The state of our county is strong because of our dedicated public works employees who have kept snow off the roads during a challenging winter. The state of our county is strong because of the professional job done each and every day by our police and sheriffs to keep us one of the safest communities in the nation. The state of our county is strong because of the guidance given each and every day to our children by our teachers.
And the state of our county will remain strong as long as residents have the confidence that their government is looking out for them.
Folks are working hard for a living. Often more than one job. They don’t have time to lobby in the halls of government as special interests do.
And they don’t ask for much. Manage well. Provide our core services. But beyond all else, do not tax us out of our homes.
Too many elected officials far too often forget that very basic principle. But to the people of Suffolk County I say: I hear you.

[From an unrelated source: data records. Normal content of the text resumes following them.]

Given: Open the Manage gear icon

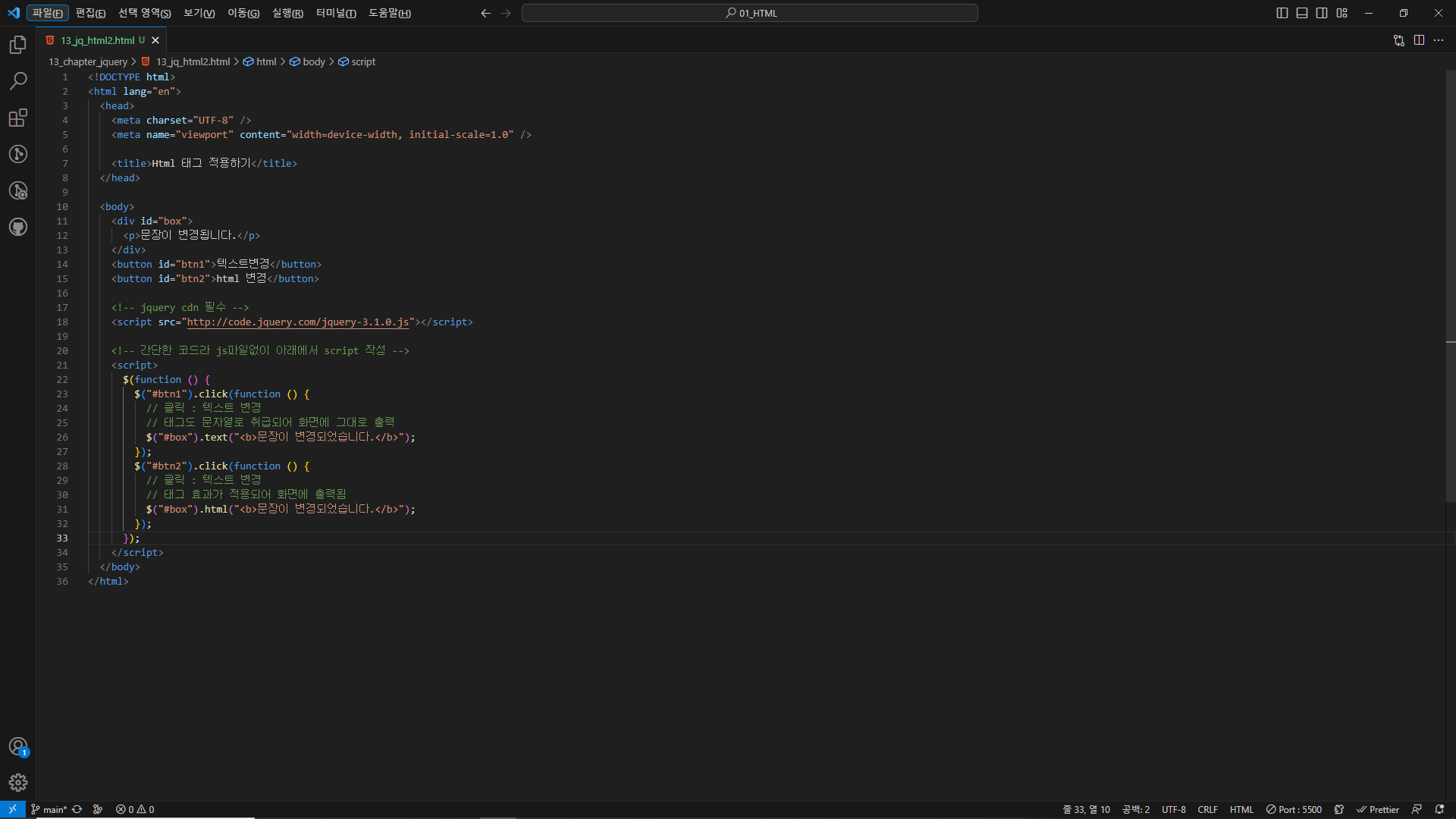Looking at the screenshot, I should click(x=18, y=783).
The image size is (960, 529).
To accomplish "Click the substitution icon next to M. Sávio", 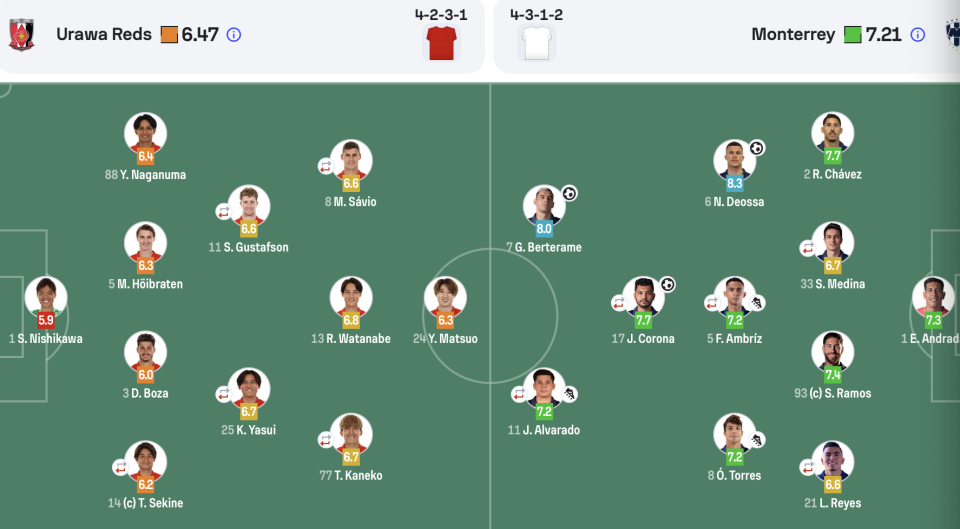I will click(x=326, y=166).
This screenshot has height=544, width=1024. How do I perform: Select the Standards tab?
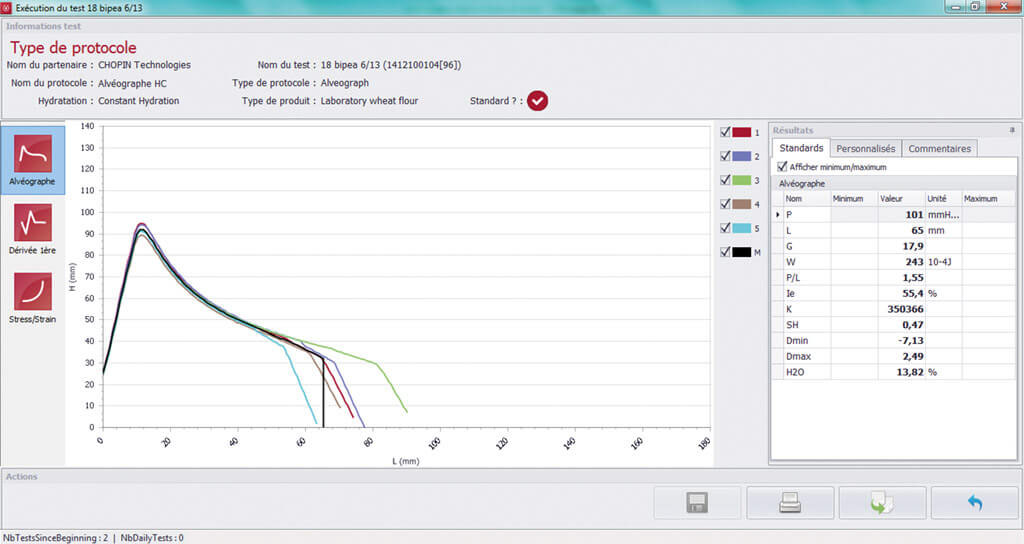click(x=801, y=149)
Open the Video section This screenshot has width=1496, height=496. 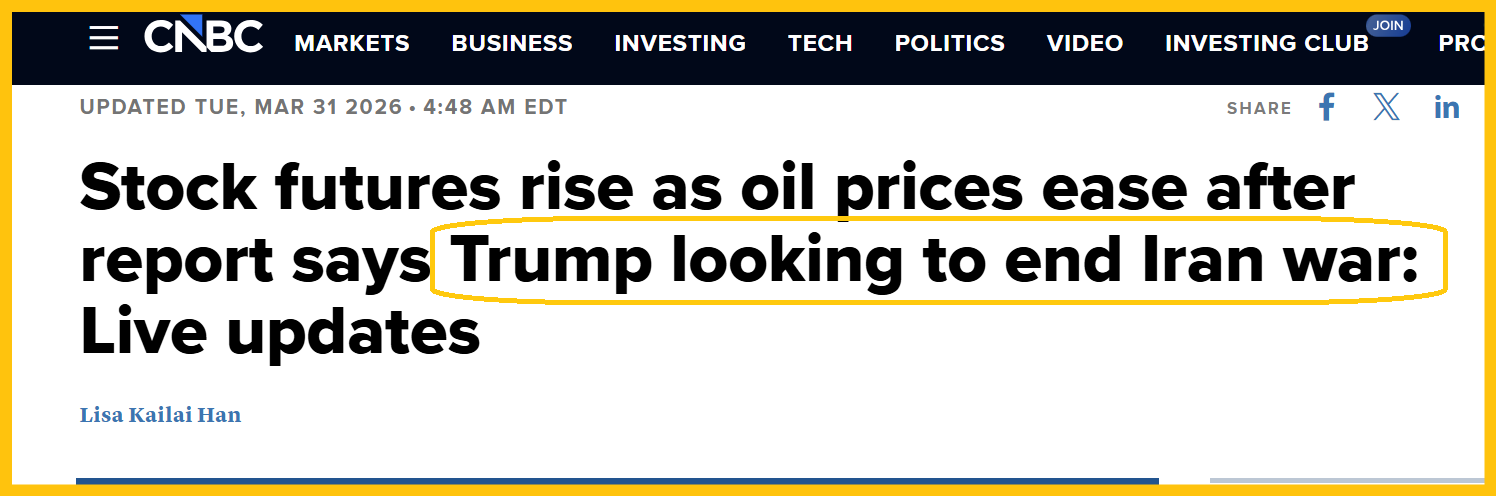click(x=1085, y=43)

While I can’t control spending or taxes on other levels of government, I will do all within my power to ensure that we keep your county taxes under control for an eighth consecutive year.
I have had the privilege of growing up in Suffolk County. I want to make sure that the seniors, older than I am, can stay here in their golden years. I want to make sure that the people younger than I am can raise a family, find a great job and experience the American dream right here in Suffolk County.
When some frustrated friend or acquaintance tells you there is no hope for Long Island, that costs and taxes cannot be controlled, or that it’s just not manageable, I ask you to tell them about our story here in Suffolk.
We have shown you CAN clear the snow and run the buses on time and still keep spending and taxes under control. And we will show that you CAN change The Unsustainable Quo.
Because nothing is unmanageable if you have managers willing and able to implement simple common sense, and to make the tough decisions when needed.
Americans have incredible resolve and ingenuity and so do the great people of this great county. And that is why the State of Suffolk County will remain strong for years to come.
Thank you, God bless you and God bless the United States of America.